Exposure to the common crop pesticide chlorpyrifos during pregnancy may harm your baby's brain because it may be linked with abnormal changes in a child's developing brain, according to a new research report.
Scientists at the Columbia Center for Children's Environmental Health at the Mailman School of Public Health at Columbia University reported that those with high exposure to the pesticide chlorpyrifos had abnormalities in the cortex (the outer area of the brain which helps govern intelligence, personality, muscle movement, and other tasks). In other studies, higher exposure to the pesticide is linked with lower IQs and a decline in working memory in children.

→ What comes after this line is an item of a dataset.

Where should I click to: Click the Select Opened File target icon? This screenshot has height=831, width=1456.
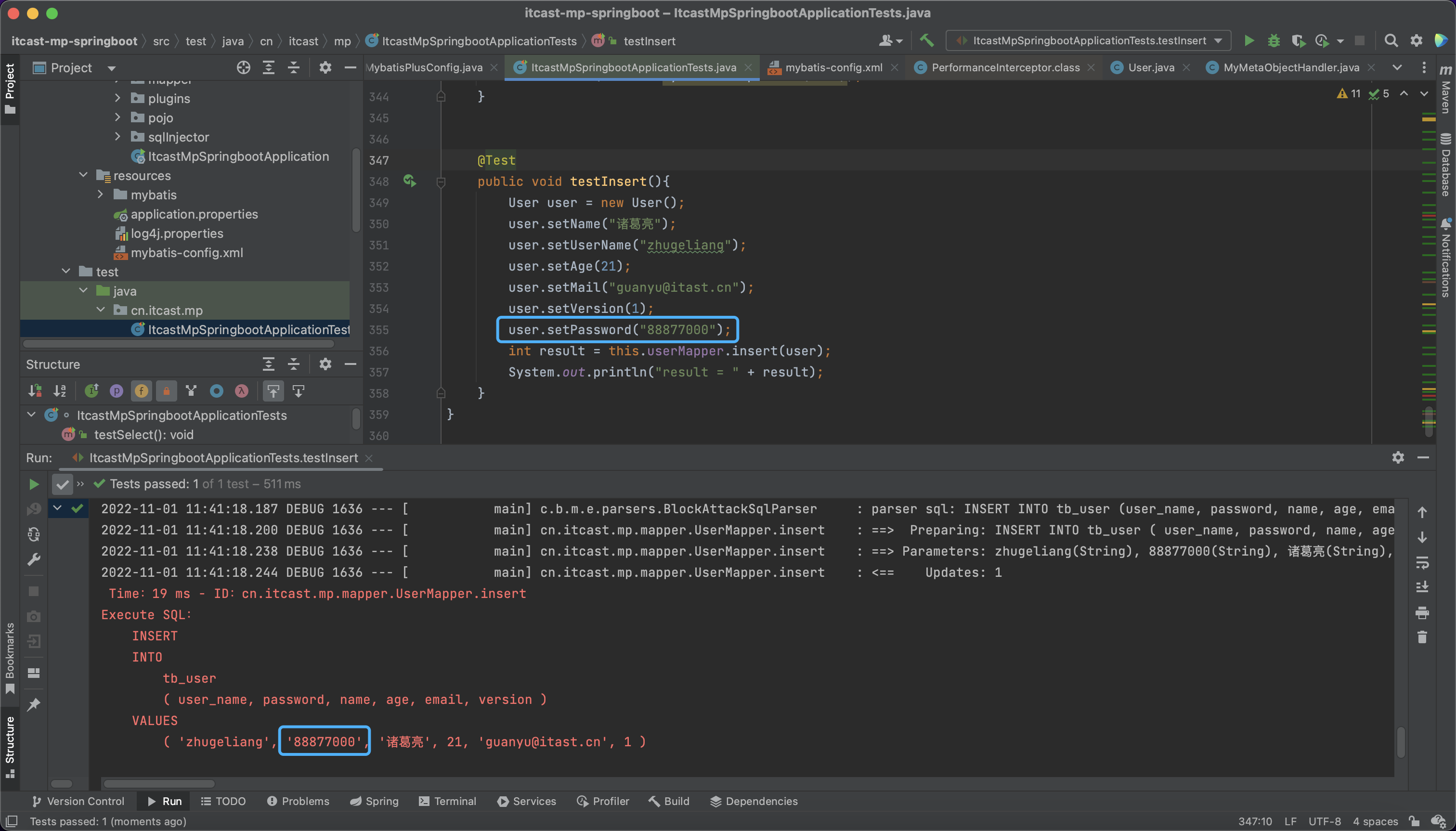(243, 68)
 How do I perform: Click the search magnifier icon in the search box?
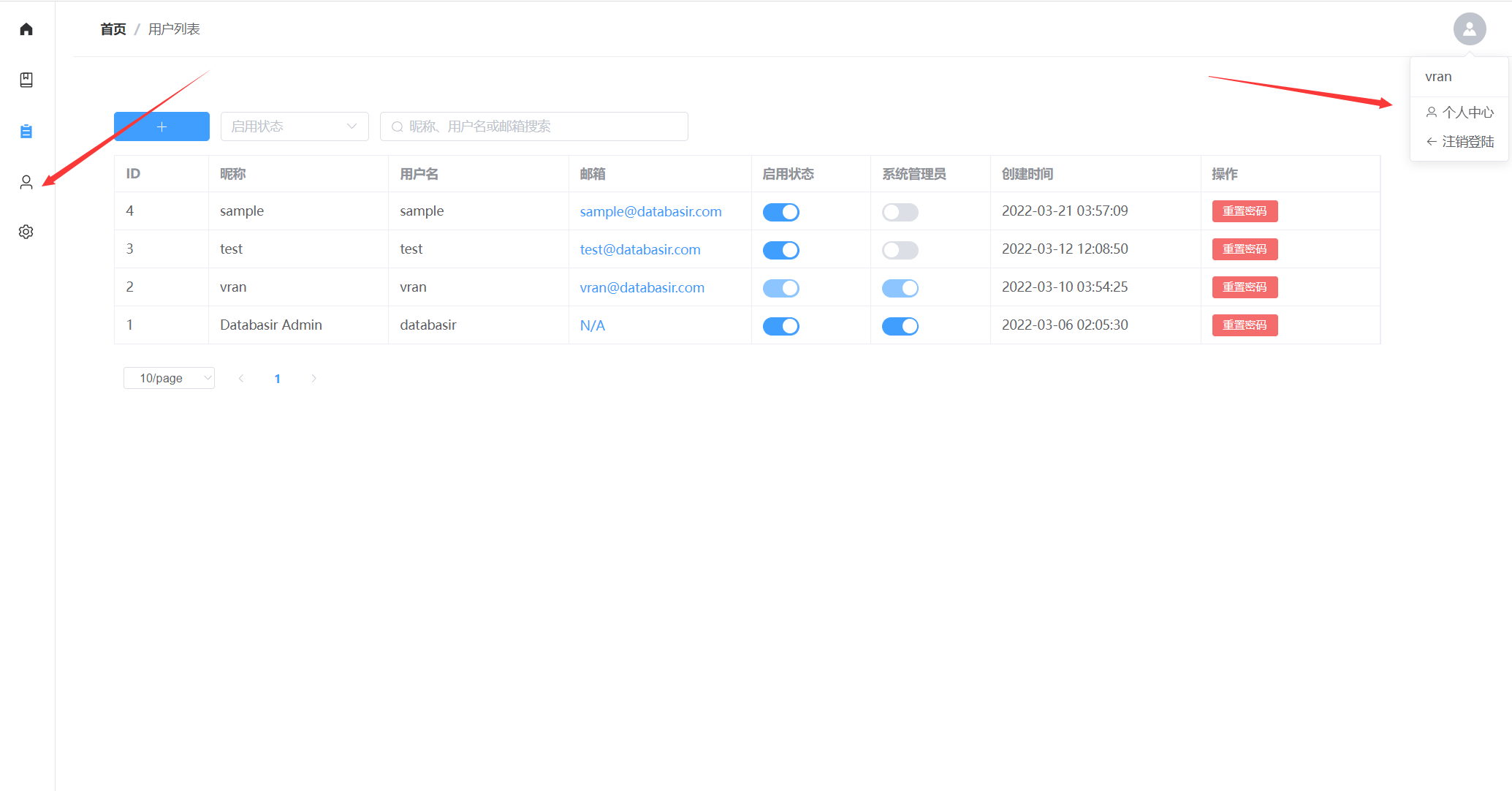point(398,126)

The U.S. EPA has banned the residential use of chlorpyrifos in 2001 but still allows its use on crops and can still be sprayed in public places such as golf courses.
Chlorpyrifos is an organophosphate that works by blocking an enzyme needed by pests (and people!) for proper nerve functioning.
According to the Natural Resources Defense Council (NRDC), symptoms of poisoning from chlorpyrifos include nausea, dizziness, confusion, and sometimes loss of respiratory muscle control and death. Currently, the EPA is reviewing the role of chlorpyrifos in agriculture, since the NRDC petitioned in 2007 to cancel all agricultural registrations for this pesticide.
Published in the Proceedings of the National Academy of Sciences' Early Edition, the research findings raise an alarm for concern and once again reminds us, especially pregnant women to wash fresh produce (fruits and vegetables) thoroughly before eating or cooking them.